= Tom Swift IV =

Series of science fiction novels

Tom Swift IV is the unofficial name of a series of juvenile science fiction adventure novels, the fourth to feature a protagonist named Tom Swift. The series ran for thirteen titles from 1991 to 1993, and were published by Simon & Schuster imprint Archway Paperbacks; like the previous three series, the series was written under the pseudonym Victor Appleton. Unlike the previous series, it was not created by the Stratemeyer Syndicate; by this time, the Syndicate had been sold to Simon & Schuster, who created the series in response to the successful, more mature spin-offs of Syndicate properties Nancy Drew and The Hardy Boys.

==Background==
===Premise===
Daring, resourceful Tom Swift Jr. is the teenage son of gifted scientist Tom Swift Sr. and Mary Nestor. However, Tom is also gifted scientist and inventor in his own right, as is his sister Sandra. Tom Sr. is the head of Swift Enterprises located in the Silicon Valley town of Jefferson, California (a departure from previous series, which were set in upstate New York), which is also where the Swifts live. Like the third series, an ethnically diverse cast of characters is featured, though the Swifts themselves are still White.

Akin to the Files and Casefiles series, this series uses more violence and action. For example, in The Negative Zone, Tom blows up a motel room to escape the authorities. Also unlike previous series, this series shows that Tom's genius can sometimes be problematic and dangerous; many of his inventions have unintended and negative consequences. In The DNA Disaster, Tom inadvertently causes Devolution (biology) with his latest invention.

===Production===
In 1985, the Stratemeyer Syndicate was sold to Simon & Schuster after the death of Harriet Adams three years earlier. Shortly afterwards, the publishers launched spin-offs of mainstays Nancy Drew and The Hardy Boys with The Nancy Drew Files in 1986 and The Hardy Boys Casefiles in 1987. These series were aimed towards a more mature audience, and were successful; at their height, the series published a new title every month.

In 1990, Simon & Schuster decided to launch a fourth Tom Swift series, to capitalize on the success of the more mature spin-offs. However, unlike the Files and Casefiles series - which were handled by book packager Mega-Books, the new Tom Swift series was handled by Byron Preiss Visual Publications. Like the previous two Tom Swift series, this series' protagonist is Tom Swift Jr., the son of Tom Swift Sr. and Mary Nestor. However, this series combined elements from both Tom Swift Jr. and the 1980s Tom Swift series in making their new Tom Swift.

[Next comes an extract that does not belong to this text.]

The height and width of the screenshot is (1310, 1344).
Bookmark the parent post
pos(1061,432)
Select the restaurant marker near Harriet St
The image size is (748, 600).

Ultimately, the new Tom Swift series struggled to match the success of its counterparts, even when a crossover spin-off of its own with the Casefiles series was launched. The series ended in 1993, with thirteen titles and two cross-over books being printed.

==List of titles==

Titles, authorship, and publication dates
| # | Title | Pub. | Ghostwriter |
| 1 | The Black Dragon | April 1991 | Bill McCay |
| 2 | The Negative Zone |
| 3 | Cyborg Kickboxer | June 1991 | Steven Grant |
| 4 | The DNA Disaster | August 1991 | F. Gwynplaine MacIntyre |
| 5 | Monster Machine | October 1991 | Debra Doyle & James D. Macdonald |
| 6 | Aquatech Warriors | December 1991 |
| 7 | Moonstalker | February 1992 |
| 8 | The Microbots | April 1992 | Robert E. Vardeman |
| 9 | Fire Biker | June 1992 |
| 10 | Mind Games | October 1992 | Bruce Holland Rogers |
| 11 | Mutant Beach | December 1992 | Robert E. Vardeman |
| 12 | Death Quake | February 1993 | Bridget McKenna |
| 13 | Quantum Force | April 1993 |

===The Hardy Boys/Tom Swift Ultra Thrillers===
This was a spin-off crossover series with The Hardy Boys Casefiles, similar to the Supermystery series (which was a crossover The Hardy Boys had with Nancy Drew). The Hardy Boys' Franklin W. Dixon pseudonym was the only one attributed to this series, though it was produced by Bryon Preiss.